Work instructions - Exact output of all the records is required.

+++

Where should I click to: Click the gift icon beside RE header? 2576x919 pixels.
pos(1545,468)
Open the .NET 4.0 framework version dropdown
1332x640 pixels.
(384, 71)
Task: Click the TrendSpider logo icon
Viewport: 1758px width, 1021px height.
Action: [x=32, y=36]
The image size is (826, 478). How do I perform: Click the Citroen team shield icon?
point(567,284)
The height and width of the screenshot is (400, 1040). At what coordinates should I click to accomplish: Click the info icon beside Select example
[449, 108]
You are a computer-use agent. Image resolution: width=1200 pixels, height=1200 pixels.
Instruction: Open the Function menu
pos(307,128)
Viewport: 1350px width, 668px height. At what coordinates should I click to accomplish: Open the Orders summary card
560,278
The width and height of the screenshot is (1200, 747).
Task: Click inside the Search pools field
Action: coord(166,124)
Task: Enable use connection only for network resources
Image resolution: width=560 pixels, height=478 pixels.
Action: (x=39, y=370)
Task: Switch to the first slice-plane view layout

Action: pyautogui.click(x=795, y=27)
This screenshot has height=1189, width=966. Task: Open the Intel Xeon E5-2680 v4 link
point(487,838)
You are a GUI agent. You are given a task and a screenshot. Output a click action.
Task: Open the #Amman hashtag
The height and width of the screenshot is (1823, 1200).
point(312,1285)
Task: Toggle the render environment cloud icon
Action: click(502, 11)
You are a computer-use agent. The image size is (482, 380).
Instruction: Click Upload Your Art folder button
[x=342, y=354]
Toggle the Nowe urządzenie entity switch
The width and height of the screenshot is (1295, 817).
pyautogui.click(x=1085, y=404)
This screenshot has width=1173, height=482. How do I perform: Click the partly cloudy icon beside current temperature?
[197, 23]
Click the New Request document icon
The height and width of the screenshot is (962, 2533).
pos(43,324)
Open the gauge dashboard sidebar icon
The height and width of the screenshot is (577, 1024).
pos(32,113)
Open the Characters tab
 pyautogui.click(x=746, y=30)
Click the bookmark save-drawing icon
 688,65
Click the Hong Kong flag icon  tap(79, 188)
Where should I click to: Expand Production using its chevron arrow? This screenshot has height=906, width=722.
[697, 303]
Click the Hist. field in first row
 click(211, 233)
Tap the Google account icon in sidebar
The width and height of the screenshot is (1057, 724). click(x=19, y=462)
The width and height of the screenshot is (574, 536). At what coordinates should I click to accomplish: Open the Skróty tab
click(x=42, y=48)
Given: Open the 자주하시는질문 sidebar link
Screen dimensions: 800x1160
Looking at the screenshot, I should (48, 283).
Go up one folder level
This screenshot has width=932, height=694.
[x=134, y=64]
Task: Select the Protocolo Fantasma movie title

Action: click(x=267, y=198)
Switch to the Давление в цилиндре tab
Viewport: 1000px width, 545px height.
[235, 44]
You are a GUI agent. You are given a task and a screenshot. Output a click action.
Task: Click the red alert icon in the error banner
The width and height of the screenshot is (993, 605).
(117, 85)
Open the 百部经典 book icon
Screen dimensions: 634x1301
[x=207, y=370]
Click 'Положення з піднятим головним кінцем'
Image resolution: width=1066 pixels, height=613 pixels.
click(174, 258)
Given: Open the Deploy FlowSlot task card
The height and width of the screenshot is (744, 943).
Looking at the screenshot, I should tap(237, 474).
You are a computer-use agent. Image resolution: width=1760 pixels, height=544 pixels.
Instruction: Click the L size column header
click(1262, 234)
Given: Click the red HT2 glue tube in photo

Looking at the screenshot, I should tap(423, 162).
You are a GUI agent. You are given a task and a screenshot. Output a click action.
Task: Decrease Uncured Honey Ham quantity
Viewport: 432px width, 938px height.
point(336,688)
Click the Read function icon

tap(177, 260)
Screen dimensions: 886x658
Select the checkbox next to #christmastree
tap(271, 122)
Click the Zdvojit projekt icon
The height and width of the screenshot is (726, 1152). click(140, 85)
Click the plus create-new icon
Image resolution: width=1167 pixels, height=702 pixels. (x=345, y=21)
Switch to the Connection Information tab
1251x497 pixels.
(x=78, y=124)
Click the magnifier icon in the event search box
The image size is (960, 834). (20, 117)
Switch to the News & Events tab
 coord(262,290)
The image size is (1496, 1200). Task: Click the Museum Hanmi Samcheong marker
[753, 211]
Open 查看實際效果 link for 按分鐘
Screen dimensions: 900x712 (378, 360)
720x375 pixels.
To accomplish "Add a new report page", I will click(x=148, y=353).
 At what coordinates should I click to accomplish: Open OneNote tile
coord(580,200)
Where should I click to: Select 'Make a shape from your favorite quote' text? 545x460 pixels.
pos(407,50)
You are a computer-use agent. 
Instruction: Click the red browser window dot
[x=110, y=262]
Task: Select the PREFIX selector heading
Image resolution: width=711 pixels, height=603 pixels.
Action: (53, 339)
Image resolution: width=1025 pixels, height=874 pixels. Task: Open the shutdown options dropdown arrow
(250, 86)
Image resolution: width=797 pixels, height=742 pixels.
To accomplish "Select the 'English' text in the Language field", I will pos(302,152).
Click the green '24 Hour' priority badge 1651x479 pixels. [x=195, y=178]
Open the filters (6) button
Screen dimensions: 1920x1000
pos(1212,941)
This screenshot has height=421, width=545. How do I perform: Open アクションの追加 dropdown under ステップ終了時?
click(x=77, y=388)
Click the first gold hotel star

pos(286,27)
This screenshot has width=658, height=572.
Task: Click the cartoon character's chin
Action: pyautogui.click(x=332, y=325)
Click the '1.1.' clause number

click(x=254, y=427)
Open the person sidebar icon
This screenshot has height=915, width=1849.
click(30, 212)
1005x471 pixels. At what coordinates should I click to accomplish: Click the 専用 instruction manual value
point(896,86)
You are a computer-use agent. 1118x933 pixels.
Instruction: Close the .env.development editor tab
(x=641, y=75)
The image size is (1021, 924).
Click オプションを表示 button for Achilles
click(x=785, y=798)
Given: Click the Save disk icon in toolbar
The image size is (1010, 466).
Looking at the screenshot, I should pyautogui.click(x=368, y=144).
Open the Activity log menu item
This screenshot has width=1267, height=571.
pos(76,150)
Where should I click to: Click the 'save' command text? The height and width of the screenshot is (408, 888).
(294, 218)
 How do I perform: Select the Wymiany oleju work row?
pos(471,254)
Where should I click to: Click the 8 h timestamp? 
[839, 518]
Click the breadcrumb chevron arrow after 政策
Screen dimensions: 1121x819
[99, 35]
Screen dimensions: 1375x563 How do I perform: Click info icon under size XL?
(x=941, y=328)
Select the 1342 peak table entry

+++

Final answer -
Where should I click to: Click the gift icon beside RE header? 2576x919 pixels.
pos(1545,468)
Open the .NET 4.0 framework version dropdown
1332x640 pixels.
(384, 71)
Task: Click the TrendSpider logo icon
Viewport: 1758px width, 1021px height.
Action: [x=32, y=36]
The image size is (826, 478). How do I perform: Click the Citroen team shield icon?
point(567,284)
The height and width of the screenshot is (400, 1040). At what coordinates should I click to accomplish: Click the info icon beside Select example
[449, 108]
You are a computer-use agent. Image resolution: width=1200 pixels, height=1200 pixels.
Instruction: Open the Function menu
pos(307,128)
Viewport: 1350px width, 668px height. At what coordinates should I click to accomplish: Open the Orders summary card
560,278
The width and height of the screenshot is (1200, 747).
Task: Click inside the Search pools field
Action: coord(166,124)
Task: Enable use connection only for network resources
Image resolution: width=560 pixels, height=478 pixels.
Action: (x=39, y=370)
Task: Switch to the first slice-plane view layout

Action: pyautogui.click(x=795, y=27)
This screenshot has height=1189, width=966. Task: Open the Intel Xeon E5-2680 v4 link
point(487,838)
You are a GUI agent. You are given a task and a screenshot. Output a click action.
Task: Open the #Amman hashtag
The height and width of the screenshot is (1823, 1200).
point(312,1285)
Task: Toggle the render environment cloud icon
Action: click(502, 11)
You are a computer-use agent. The image size is (482, 380).
Instruction: Click Upload Your Art folder button
[x=342, y=354]
Toggle the Nowe urządzenie entity switch
The width and height of the screenshot is (1295, 817).
pyautogui.click(x=1085, y=404)
This screenshot has width=1173, height=482. How do I perform: Click the partly cloudy icon beside current temperature?
[197, 23]
Click the New Request document icon
The height and width of the screenshot is (962, 2533).
pos(43,324)
Open the gauge dashboard sidebar icon
The height and width of the screenshot is (577, 1024).
pos(32,113)
Open the Characters tab
 pyautogui.click(x=746, y=30)
Click the bookmark save-drawing icon
 688,65
Click the Hong Kong flag icon  tap(79, 188)
Where should I click to: Expand Production using its chevron arrow? This screenshot has height=906, width=722.
[697, 303]
Click the Hist. field in first row
 click(211, 233)
Tap the Google account icon in sidebar
The width and height of the screenshot is (1057, 724). click(x=19, y=462)
The width and height of the screenshot is (574, 536). At what coordinates should I click to accomplish: Open the Skróty tab
click(x=42, y=48)
Given: Open the 자주하시는질문 sidebar link
Screen dimensions: 800x1160
Looking at the screenshot, I should (48, 283).
Go up one folder level
This screenshot has width=932, height=694.
[x=134, y=64]
Task: Select the Protocolo Fantasma movie title

Action: click(x=267, y=198)
Switch to the Давление в цилиндре tab
Viewport: 1000px width, 545px height.
[235, 44]
You are a GUI agent. You are given a task and a screenshot. Output a click action.
Task: Click the red alert icon in the error banner
The width and height of the screenshot is (993, 605).
(117, 85)
Open the 百部经典 book icon
Screen dimensions: 634x1301
[x=207, y=370]
Click 'Положення з піднятим головним кінцем'
Image resolution: width=1066 pixels, height=613 pixels.
click(174, 258)
Given: Open the Deploy FlowSlot task card
The height and width of the screenshot is (744, 943).
Looking at the screenshot, I should tap(237, 474).
You are a computer-use agent. Image resolution: width=1760 pixels, height=544 pixels.
Instruction: Click the L size column header
click(1262, 234)
Given: Click the red HT2 glue tube in photo

Looking at the screenshot, I should tap(423, 162).
You are a GUI agent. You are given a task and a screenshot. Output a click action.
Task: Decrease Uncured Honey Ham quantity
Viewport: 432px width, 938px height.
point(336,688)
Click the Read function icon

tap(177, 260)
Screen dimensions: 886x658
Select the checkbox next to #christmastree
tap(271, 122)
Click the Zdvojit projekt icon
The height and width of the screenshot is (726, 1152). click(140, 85)
Click the plus create-new icon
Image resolution: width=1167 pixels, height=702 pixels. (x=345, y=21)
Switch to the Connection Information tab
1251x497 pixels.
(x=78, y=124)
Click the magnifier icon in the event search box
The image size is (960, 834). (20, 117)
Switch to the News & Events tab
 coord(262,290)
The image size is (1496, 1200). Task: Click the Museum Hanmi Samcheong marker
[753, 211]
Open 查看實際效果 link for 按分鐘
Screen dimensions: 900x712 (378, 360)
720x375 pixels.
To accomplish "Add a new report page", I will click(x=148, y=353).
 At what coordinates should I click to accomplish: Open OneNote tile
coord(580,200)
Where should I click to: Select 'Make a shape from your favorite quote' text? 545x460 pixels.
pos(407,50)
You are a computer-use agent. 
Instruction: Click the red browser window dot
[x=110, y=262]
Task: Select the PREFIX selector heading
Image resolution: width=711 pixels, height=603 pixels.
Action: (53, 339)
Image resolution: width=1025 pixels, height=874 pixels. Task: Open the shutdown options dropdown arrow
(250, 86)
Image resolution: width=797 pixels, height=742 pixels.
To accomplish "Select the 'English' text in the Language field", I will pos(302,152).
Click the green '24 Hour' priority badge 1651x479 pixels. [x=195, y=178]
Open the filters (6) button
Screen dimensions: 1920x1000
pos(1212,941)
This screenshot has height=421, width=545. How do I perform: Open アクションの追加 dropdown under ステップ終了時?
click(x=77, y=388)
Click the first gold hotel star

pos(286,27)
This screenshot has width=658, height=572.
Task: Click the cartoon character's chin
Action: pyautogui.click(x=332, y=325)
Click the '1.1.' clause number

click(x=254, y=427)
Open the person sidebar icon
This screenshot has height=915, width=1849.
click(30, 212)
1005x471 pixels. At what coordinates should I click to accomplish: Click the 専用 instruction manual value
point(896,86)
You are a computer-use agent. 1118x933 pixels.
Instruction: Close the .env.development editor tab
(x=641, y=75)
The image size is (1021, 924).
Click オプションを表示 button for Achilles
click(x=785, y=798)
Given: Click the Save disk icon in toolbar
The image size is (1010, 466).
Looking at the screenshot, I should pyautogui.click(x=368, y=144).
Open the Activity log menu item
This screenshot has width=1267, height=571.
pos(76,150)
Where should I click to: Click the 'save' command text? The height and width of the screenshot is (408, 888).
(294, 218)
 How do I perform: Select the Wymiany oleju work row?
pos(471,254)
Where should I click to: Click the 8 h timestamp? 
[839, 518]
Click the breadcrumb chevron arrow after 政策
Screen dimensions: 1121x819
[99, 35]
Screen dimensions: 1375x563 How do I perform: Click info icon under size XL?
(x=941, y=328)
Select the 1342 peak table entry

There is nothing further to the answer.